Compromiso de indultos abren nuevo flanco para Kast y tensionan al oficialismo por alcance de las medidas
El Presidente José Antonio Kast volvió a instalar los indultos en el centro de la agenda política, luego de comprometer ante parlamentarios republicanos y libertarios que su administración avanzará en el análisis de solicitudes presentadas por exmiembros de las Fuerzas Armadas y de Orden condenados por delitos vinculados al estallido social y por causas de derechos humanos.
El compromiso fue transmitido durante dos reuniones consecutivas realizadas en el Palacio Presidencial de Cerro Castillo, en Viña del Mar. La primera se desarrolló la noche del martes 8 de septiembre con parlamentarios republicanos, mientras que al día siguiente el Mandatario recibió a la bancada libertaria.
Las citas tuvieron como telón de fondo la presión de los sectores más conservadores del oficialismo para encontrar una salida para los exuniformados procesados o condenados por hechos ocurridos durante las protestas de octubre de 2019.
100 solicitudes
La cautela también ha sido planteada desde el Ministerio de Justicia. Su titular, Fernando Rabat, confirmó durante la jornada de ayer que actualmente existen más de 100 solicitudes de indulto presidencial que deben ser estudiadas por la cartera antes de ser presentadas al Presidente.
Según explicó, la mayoría de los requerimientos corresponde a personas vinculadas a hechos ocurridos en 1973, en el marco de causas por violaciones a los derechos humanos. En cambio, las solicitudes relacionadas con condenas derivadas del estallido social representan un número “muy reducido” dentro del total.
Rabat descartó, además, que el Gobierno esté impulsando una fórmula de indulto general o amnistía, y aseguró que tampoco existe un plazo legal ni uno autoimpuesto por el Ejecutivo para resolver las solicitudes. El ministro explicó que cada caso requiere una revisión de antecedentes que permita alcanzar la “convicción jurídica necesaria”, proceso que necesariamente toma tiempo y debe realizarse con independencia de si la decisión final es favorable o desfavorable.
“Nadie merece morir en la cárcel”
El propio Kast ha insistido en esta lógica caso a caso. “Cuando hay una solicitud de indulto de una persona, lo que corresponde es analizar los antecedentes”, afirmó el Mandatario, remarcando que el ejercicio de esta atribución presidencial no implica modificar las resoluciones adoptadas por los tribunales.
“Uno no modifica la resolución judicial, sino que utiliza una facultad que tiene el Presidente de la República hasta el día de hoy, que no ha sido derogada”, sostuvo.

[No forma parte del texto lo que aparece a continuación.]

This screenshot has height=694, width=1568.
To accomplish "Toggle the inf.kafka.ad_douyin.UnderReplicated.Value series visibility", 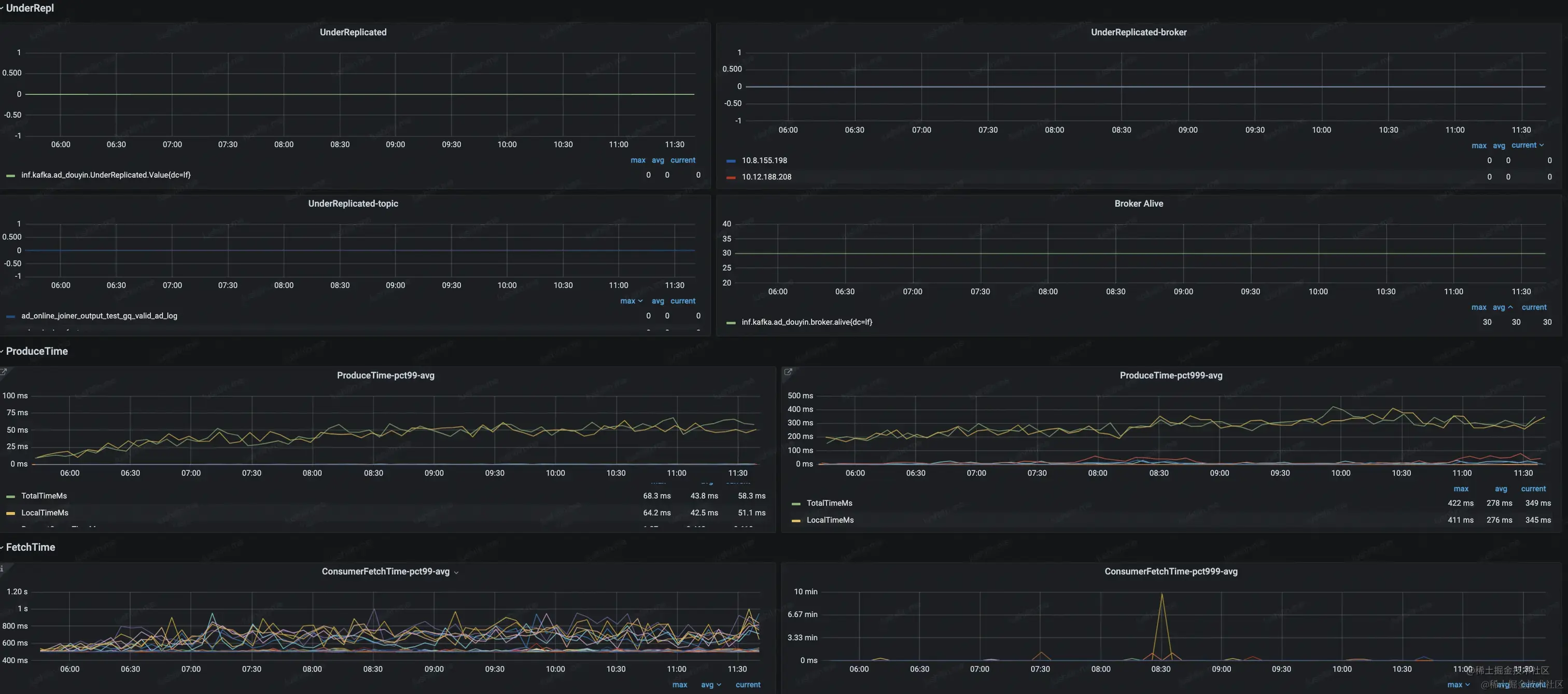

El Presidente también abordó la situación de personas privadas de libertad que padecen enfermedades terminales, uno de los puntos que ha adquirido especial relevancia dentro del debate. En ese contexto, planteó que “no corresponde a que una persona muera en la cárcel”.
“Los crímenes de lesa humanidad no son indultables”
Las definiciones del Ejecutivo, sin embargo, enfrentan cuestionamientos desde sectores que advierten sobre los límites jurídicos de la facultad presidencial. El exministro de Seguridad Luis Cordero sostuvo que, más allá de los compromisos asumidos durante la campaña, el Gobierno debe ajustarse a la Constitución, la legislación vigente y las obligaciones internacionales de Chile.
“El Gobierno tiene ofertas de campaña, pero sobre todo yo le pediría al Gobierno una sola cosa: que respete la Constitución, la ley y el derecho internacional”, señaló.
Cordero agregó que ese marco implica considerar que “los crímenes de lesa humanidad no son indultables” y cuestionó particularmente aquellas solicitudes en las que “en ninguna de las investigaciones han manifestado arrepentimiento”.
En esa línea, advirtió sobre el riesgo de convertir la discusión sobre derechos humanos en una disputa de identidades políticas. “Hay que tener mucho cuidado con creer que el tema de derechos humanos es un tema como de identidad política”, afirmó.
De esta manera, el Gobierno enfrenta un equilibrio complejo: mientras sectores de su propia coalición esperan señales concretas respecto de los exuniformados condenados por causas del estallido, La Moneda insiste en que no existe una decisión general ni un calendario definido. El desenlace de las más de 100 solicitudes en evaluación podría convertirse así en un nuevo foco de tensión dentro del oficialismo, especialmente si las expectativas políticas terminan chocando con los criterios jurídicos que el Ejecutivo ha comprometido aplicar.